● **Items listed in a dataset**
::::
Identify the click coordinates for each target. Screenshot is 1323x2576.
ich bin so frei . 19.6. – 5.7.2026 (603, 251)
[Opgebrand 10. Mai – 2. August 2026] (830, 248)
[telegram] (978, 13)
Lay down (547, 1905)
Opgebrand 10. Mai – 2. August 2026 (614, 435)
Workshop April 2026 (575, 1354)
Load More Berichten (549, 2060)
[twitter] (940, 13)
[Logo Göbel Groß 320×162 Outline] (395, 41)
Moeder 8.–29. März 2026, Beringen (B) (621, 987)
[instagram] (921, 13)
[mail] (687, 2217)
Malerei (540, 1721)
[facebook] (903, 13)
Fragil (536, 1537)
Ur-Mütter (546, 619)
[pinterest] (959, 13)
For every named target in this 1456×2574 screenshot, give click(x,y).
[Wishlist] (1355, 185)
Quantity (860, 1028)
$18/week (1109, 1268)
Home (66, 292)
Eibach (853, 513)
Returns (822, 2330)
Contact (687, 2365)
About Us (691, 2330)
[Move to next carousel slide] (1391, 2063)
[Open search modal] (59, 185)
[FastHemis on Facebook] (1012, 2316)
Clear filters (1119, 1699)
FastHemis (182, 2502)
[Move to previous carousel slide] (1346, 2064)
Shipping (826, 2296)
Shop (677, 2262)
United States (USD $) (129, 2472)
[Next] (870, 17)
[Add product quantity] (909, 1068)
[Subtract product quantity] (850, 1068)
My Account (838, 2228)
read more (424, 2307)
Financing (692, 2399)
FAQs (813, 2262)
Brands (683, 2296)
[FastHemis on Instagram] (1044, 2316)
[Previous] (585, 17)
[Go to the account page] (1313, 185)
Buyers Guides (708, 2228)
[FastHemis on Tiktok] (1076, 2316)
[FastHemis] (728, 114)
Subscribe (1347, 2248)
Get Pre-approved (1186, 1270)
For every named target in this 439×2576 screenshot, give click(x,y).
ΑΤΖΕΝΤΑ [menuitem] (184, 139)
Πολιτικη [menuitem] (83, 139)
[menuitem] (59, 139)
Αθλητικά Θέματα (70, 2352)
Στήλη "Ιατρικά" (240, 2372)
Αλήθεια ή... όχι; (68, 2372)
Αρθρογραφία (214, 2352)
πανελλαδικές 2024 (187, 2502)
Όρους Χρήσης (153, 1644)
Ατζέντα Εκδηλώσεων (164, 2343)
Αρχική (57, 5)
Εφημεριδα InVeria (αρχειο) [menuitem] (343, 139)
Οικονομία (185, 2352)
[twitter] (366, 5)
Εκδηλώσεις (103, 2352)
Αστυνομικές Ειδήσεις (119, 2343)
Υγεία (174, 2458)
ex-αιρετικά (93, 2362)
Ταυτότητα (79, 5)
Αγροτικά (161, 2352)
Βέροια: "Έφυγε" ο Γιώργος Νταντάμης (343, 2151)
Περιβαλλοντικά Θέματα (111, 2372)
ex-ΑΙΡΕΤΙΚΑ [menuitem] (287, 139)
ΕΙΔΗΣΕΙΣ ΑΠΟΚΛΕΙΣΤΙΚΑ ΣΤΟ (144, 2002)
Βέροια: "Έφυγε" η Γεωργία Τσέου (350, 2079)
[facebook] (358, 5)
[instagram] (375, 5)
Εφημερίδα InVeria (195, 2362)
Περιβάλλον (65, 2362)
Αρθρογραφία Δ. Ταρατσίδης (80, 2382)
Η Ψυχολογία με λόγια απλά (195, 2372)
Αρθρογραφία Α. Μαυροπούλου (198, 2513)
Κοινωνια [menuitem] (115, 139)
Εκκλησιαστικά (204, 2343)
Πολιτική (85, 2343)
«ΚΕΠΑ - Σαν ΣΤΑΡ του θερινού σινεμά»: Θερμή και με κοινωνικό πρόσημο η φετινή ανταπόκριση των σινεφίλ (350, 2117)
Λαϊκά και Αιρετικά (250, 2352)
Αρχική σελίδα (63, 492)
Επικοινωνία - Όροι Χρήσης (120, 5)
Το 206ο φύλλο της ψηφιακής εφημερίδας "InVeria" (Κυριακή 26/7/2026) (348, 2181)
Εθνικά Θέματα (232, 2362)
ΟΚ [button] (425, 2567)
::::
● **Aim of the exercise**
Write out all of the entries above, exactly and in full.

● **Task output**
Identify the click coordinates for each target. Screenshot is 1323x2576.
ich bin so frei . 19.6. – 5.7.2026 (603, 251)
[Opgebrand 10. Mai – 2. August 2026] (830, 248)
[telegram] (978, 13)
Lay down (547, 1905)
Opgebrand 10. Mai – 2. August 2026 (614, 435)
Workshop April 2026 (575, 1354)
Load More Berichten (549, 2060)
[twitter] (940, 13)
[Logo Göbel Groß 320×162 Outline] (395, 41)
Moeder 8.–29. März 2026, Beringen (B) (621, 987)
[instagram] (921, 13)
[mail] (687, 2217)
Malerei (540, 1721)
[facebook] (903, 13)
Fragil (536, 1537)
Ur-Mütter (546, 619)
[pinterest] (959, 13)
For every named target in this 1456×2574 screenshot, give click(x,y).
[Wishlist] (1355, 185)
Quantity (860, 1028)
$18/week (1109, 1268)
Home (66, 292)
Eibach (853, 513)
Returns (822, 2330)
Contact (687, 2365)
About Us (691, 2330)
[Move to next carousel slide] (1391, 2063)
[Open search modal] (59, 185)
[FastHemis on Facebook] (1012, 2316)
Clear filters (1119, 1699)
FastHemis (182, 2502)
[Move to previous carousel slide] (1346, 2064)
Shipping (826, 2296)
Shop (677, 2262)
United States (USD $) (129, 2472)
[Next] (870, 17)
[Add product quantity] (909, 1068)
[Subtract product quantity] (850, 1068)
My Account (838, 2228)
read more (424, 2307)
Financing (692, 2399)
FAQs (813, 2262)
Brands (683, 2296)
[FastHemis on Instagram] (1044, 2316)
[Previous] (585, 17)
[Go to the account page] (1313, 185)
Buyers Guides (708, 2228)
[FastHemis on Tiktok] (1076, 2316)
[FastHemis] (728, 114)
Subscribe (1347, 2248)
Get Pre-approved (1186, 1270)
For every named target in this 439×2576 screenshot, give click(x,y).
ΑΤΖΕΝΤΑ [menuitem] (184, 139)
Πολιτικη [menuitem] (83, 139)
[menuitem] (59, 139)
Αθλητικά Θέματα (70, 2352)
Στήλη "Ιατρικά" (240, 2372)
Αλήθεια ή... όχι; (68, 2372)
Αρθρογραφία (214, 2352)
πανελλαδικές 2024 (187, 2502)
Όρους Χρήσης (153, 1644)
Ατζέντα Εκδηλώσεων (164, 2343)
Αρχική (57, 5)
Εφημεριδα InVeria (αρχειο) [menuitem] (343, 139)
Οικονομία (185, 2352)
[twitter] (366, 5)
Εκδηλώσεις (103, 2352)
Αστυνομικές Ειδήσεις (119, 2343)
Υγεία (174, 2458)
ex-αιρετικά (93, 2362)
Ταυτότητα (79, 5)
Αγροτικά (161, 2352)
Βέροια: "Έφυγε" ο Γιώργος Νταντάμης (343, 2151)
Περιβαλλοντικά Θέματα (111, 2372)
ex-ΑΙΡΕΤΙΚΑ [menuitem] (287, 139)
ΕΙΔΗΣΕΙΣ ΑΠΟΚΛΕΙΣΤΙΚΑ ΣΤΟ (144, 2002)
Βέροια: "Έφυγε" η Γεωργία Τσέου (350, 2079)
[facebook] (358, 5)
[instagram] (375, 5)
Εφημερίδα InVeria (195, 2362)
Περιβάλλον (65, 2362)
Αρθρογραφία Δ. Ταρατσίδης (80, 2382)
Η Ψυχολογία με λόγια απλά (195, 2372)
Αρθρογραφία Α. Μαυροπούλου (198, 2513)
Κοινωνια [menuitem] (115, 139)
Εκκλησιαστικά (204, 2343)
Πολιτική (85, 2343)
«ΚΕΠΑ - Σαν ΣΤΑΡ του θερινού σινεμά»: Θερμή και με κοινωνικό πρόσημο η φετινή ανταπόκριση των σινεφίλ (350, 2117)
Λαϊκά και Αιρετικά (250, 2352)
Αρχική σελίδα (63, 492)
Επικοινωνία - Όροι Χρήσης (120, 5)
Το 206ο φύλλο της ψηφιακής εφημερίδας "InVeria" (Κυριακή 26/7/2026) (348, 2181)
Εθνικά Θέματα (232, 2362)
ΟΚ [button] (425, 2567)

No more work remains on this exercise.